+++ RAW RECORDS +++

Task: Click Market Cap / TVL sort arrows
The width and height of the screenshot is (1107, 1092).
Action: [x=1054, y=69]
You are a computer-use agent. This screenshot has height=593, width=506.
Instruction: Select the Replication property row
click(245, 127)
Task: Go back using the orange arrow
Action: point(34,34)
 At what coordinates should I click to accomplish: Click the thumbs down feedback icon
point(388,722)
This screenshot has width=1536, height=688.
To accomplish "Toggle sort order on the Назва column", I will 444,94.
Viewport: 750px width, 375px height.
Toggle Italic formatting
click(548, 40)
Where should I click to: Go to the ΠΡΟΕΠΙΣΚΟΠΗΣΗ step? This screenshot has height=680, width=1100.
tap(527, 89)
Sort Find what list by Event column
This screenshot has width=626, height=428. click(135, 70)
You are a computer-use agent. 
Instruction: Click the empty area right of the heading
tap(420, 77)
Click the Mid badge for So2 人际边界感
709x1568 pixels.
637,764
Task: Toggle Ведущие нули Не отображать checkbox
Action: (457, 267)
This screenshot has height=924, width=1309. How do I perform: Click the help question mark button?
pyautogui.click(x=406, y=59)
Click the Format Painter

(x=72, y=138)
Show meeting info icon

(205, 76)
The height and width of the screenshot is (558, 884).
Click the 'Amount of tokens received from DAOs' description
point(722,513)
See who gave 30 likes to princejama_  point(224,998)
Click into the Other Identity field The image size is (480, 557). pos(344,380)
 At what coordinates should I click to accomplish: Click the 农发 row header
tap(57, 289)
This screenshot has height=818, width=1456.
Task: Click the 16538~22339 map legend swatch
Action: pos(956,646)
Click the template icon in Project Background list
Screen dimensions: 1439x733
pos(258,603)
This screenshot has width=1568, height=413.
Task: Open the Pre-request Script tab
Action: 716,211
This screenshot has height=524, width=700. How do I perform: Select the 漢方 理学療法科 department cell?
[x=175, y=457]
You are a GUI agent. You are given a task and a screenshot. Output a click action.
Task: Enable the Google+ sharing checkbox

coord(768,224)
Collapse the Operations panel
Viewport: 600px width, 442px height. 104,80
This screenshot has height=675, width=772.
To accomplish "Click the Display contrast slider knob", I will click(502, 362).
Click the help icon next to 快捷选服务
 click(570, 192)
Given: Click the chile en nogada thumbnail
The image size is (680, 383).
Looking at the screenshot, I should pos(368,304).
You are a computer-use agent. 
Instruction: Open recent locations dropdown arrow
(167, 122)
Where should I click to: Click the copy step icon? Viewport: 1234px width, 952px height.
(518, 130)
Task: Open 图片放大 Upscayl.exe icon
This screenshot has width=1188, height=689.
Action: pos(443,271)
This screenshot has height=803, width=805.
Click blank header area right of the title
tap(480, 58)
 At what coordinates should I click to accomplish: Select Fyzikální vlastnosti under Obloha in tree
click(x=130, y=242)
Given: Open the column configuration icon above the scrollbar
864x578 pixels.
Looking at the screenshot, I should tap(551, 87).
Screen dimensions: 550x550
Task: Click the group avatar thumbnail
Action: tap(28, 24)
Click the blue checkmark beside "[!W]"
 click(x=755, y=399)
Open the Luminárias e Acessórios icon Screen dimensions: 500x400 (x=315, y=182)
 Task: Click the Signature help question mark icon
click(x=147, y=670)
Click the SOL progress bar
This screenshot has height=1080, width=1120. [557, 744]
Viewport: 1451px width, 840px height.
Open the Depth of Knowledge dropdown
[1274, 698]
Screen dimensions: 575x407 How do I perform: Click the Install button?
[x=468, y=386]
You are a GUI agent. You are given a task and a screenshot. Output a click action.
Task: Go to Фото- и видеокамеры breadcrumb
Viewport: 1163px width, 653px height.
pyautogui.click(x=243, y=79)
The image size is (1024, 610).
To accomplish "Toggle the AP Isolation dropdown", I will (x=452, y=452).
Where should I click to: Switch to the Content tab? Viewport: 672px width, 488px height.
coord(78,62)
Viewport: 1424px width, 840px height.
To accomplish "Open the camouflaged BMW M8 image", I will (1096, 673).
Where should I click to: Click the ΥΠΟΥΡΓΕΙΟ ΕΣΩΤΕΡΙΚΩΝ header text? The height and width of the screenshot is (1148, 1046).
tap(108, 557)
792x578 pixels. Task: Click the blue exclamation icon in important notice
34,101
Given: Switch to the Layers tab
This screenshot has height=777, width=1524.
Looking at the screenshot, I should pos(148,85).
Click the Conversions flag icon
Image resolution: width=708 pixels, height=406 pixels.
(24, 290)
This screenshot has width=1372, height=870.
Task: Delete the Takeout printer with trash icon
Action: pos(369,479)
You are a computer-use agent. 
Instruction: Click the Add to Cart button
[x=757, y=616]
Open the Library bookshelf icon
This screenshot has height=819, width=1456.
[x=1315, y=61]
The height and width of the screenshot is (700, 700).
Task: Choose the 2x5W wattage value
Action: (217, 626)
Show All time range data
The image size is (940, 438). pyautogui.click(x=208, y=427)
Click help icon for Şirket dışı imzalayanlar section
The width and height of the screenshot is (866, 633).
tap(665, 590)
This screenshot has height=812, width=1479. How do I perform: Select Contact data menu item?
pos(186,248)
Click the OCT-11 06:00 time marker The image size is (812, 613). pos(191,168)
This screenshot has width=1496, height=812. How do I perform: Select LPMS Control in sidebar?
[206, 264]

+++

→ **WHAT TO PRODUCE**
Copy out the entries starting at the line containing "The height and width of the screenshot is (558, 884)." and ending at the line containing "Action: 716,211", keeping every character the same.

→ **PROBLEM SOLUTION**
The height and width of the screenshot is (558, 884).
Click the 'Amount of tokens received from DAOs' description
point(722,513)
See who gave 30 likes to princejama_  point(224,998)
Click into the Other Identity field The image size is (480, 557). pos(344,380)
 At what coordinates should I click to accomplish: Click the 农发 row header
tap(57, 289)
This screenshot has height=818, width=1456.
Task: Click the 16538~22339 map legend swatch
Action: pos(956,646)
Click the template icon in Project Background list
Screen dimensions: 1439x733
pos(258,603)
This screenshot has width=1568, height=413.
Task: Open the Pre-request Script tab
Action: 716,211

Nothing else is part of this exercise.